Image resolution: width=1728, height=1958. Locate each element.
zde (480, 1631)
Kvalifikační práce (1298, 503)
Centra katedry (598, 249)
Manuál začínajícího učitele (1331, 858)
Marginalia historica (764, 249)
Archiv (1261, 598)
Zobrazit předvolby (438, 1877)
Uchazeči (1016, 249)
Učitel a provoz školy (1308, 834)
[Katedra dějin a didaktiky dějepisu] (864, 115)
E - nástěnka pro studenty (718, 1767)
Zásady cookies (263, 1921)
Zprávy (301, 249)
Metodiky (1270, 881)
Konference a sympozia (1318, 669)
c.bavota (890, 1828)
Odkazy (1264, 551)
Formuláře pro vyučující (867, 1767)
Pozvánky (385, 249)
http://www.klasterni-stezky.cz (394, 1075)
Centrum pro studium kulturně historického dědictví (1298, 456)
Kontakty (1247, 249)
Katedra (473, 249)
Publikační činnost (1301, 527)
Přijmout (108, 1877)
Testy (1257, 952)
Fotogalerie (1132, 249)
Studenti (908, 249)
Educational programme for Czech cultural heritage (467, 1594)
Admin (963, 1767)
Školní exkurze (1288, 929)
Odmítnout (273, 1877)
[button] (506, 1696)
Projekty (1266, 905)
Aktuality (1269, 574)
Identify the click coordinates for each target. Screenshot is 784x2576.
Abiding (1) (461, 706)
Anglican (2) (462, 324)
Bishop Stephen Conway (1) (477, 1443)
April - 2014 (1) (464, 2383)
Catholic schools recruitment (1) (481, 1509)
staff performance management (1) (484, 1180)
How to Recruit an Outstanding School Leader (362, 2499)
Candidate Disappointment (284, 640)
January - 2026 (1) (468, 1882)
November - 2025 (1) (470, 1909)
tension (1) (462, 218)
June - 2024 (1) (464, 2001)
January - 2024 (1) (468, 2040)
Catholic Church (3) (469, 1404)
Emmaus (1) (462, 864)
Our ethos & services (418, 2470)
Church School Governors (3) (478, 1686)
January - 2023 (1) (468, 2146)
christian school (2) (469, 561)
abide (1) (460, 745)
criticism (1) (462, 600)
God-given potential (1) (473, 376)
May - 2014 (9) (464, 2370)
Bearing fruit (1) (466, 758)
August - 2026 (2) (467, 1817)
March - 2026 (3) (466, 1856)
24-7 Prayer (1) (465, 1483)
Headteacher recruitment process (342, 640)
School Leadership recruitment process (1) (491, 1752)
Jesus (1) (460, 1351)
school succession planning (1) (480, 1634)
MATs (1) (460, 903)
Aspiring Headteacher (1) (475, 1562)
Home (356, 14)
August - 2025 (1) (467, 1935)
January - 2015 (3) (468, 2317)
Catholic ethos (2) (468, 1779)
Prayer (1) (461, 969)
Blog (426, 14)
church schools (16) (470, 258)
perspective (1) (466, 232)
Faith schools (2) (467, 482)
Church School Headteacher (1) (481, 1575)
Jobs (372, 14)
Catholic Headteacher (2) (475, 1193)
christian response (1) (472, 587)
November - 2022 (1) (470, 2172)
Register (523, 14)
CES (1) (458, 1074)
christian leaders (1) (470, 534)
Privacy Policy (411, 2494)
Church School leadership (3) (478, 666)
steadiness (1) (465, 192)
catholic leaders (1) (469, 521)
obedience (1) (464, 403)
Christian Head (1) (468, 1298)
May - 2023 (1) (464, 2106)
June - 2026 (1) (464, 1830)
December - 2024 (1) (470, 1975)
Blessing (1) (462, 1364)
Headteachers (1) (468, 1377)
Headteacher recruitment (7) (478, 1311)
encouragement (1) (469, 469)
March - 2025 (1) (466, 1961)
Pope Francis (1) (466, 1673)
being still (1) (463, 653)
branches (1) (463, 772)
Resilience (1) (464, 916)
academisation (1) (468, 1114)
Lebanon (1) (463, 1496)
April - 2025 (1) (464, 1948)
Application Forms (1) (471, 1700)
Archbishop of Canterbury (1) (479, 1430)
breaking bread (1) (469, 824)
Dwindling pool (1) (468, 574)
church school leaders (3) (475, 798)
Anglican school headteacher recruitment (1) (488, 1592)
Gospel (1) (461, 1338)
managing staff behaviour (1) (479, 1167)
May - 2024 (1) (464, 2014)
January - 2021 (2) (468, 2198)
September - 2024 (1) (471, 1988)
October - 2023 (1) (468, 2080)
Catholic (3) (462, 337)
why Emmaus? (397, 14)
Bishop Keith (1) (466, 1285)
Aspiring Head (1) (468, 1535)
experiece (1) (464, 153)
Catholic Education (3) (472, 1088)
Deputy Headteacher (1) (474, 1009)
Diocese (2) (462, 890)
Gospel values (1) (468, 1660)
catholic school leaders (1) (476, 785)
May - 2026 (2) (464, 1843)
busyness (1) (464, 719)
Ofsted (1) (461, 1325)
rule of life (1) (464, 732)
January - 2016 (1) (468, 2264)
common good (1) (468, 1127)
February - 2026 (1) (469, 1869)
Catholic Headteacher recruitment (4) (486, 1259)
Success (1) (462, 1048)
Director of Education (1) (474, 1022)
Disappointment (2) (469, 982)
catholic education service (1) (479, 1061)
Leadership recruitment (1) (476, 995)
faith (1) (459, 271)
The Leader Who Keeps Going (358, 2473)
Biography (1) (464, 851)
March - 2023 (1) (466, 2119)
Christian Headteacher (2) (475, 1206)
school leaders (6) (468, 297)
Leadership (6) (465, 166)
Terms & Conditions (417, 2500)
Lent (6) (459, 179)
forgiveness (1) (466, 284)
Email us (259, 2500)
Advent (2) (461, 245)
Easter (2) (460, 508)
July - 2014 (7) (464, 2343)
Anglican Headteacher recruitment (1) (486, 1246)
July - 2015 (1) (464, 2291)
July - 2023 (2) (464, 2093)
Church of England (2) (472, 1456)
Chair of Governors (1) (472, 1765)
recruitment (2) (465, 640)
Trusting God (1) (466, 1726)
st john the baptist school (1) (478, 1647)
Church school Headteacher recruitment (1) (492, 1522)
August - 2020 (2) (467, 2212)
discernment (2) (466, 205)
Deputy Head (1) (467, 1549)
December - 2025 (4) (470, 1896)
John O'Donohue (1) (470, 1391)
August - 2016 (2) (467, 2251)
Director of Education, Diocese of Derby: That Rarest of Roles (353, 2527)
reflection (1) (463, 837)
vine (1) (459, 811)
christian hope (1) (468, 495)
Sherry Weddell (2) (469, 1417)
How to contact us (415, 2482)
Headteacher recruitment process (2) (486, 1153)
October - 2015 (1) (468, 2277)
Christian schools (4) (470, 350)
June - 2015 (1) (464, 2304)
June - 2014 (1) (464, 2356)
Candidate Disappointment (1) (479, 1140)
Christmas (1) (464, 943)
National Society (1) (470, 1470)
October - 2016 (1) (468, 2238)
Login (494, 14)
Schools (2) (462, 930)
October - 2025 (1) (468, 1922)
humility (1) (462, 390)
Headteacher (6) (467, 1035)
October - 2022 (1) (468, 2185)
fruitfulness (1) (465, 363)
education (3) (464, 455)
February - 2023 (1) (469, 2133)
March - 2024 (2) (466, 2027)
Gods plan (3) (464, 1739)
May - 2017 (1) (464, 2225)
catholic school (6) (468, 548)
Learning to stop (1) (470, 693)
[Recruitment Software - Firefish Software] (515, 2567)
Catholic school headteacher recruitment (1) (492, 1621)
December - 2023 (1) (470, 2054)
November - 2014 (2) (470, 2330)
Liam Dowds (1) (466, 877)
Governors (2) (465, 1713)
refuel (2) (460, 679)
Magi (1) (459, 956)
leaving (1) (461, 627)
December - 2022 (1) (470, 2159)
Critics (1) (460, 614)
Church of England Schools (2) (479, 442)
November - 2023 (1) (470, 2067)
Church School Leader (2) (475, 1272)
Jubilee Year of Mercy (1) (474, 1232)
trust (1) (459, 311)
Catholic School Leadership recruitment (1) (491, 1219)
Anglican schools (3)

++++++

Problem statement
Go through the data and show each line that holds "June".

Task result
June - 2024 (1) (464, 2001)
June - 2026 (1) (464, 1830)
June - 2015 (1) (464, 2304)
June - 2014 (1) (464, 2356)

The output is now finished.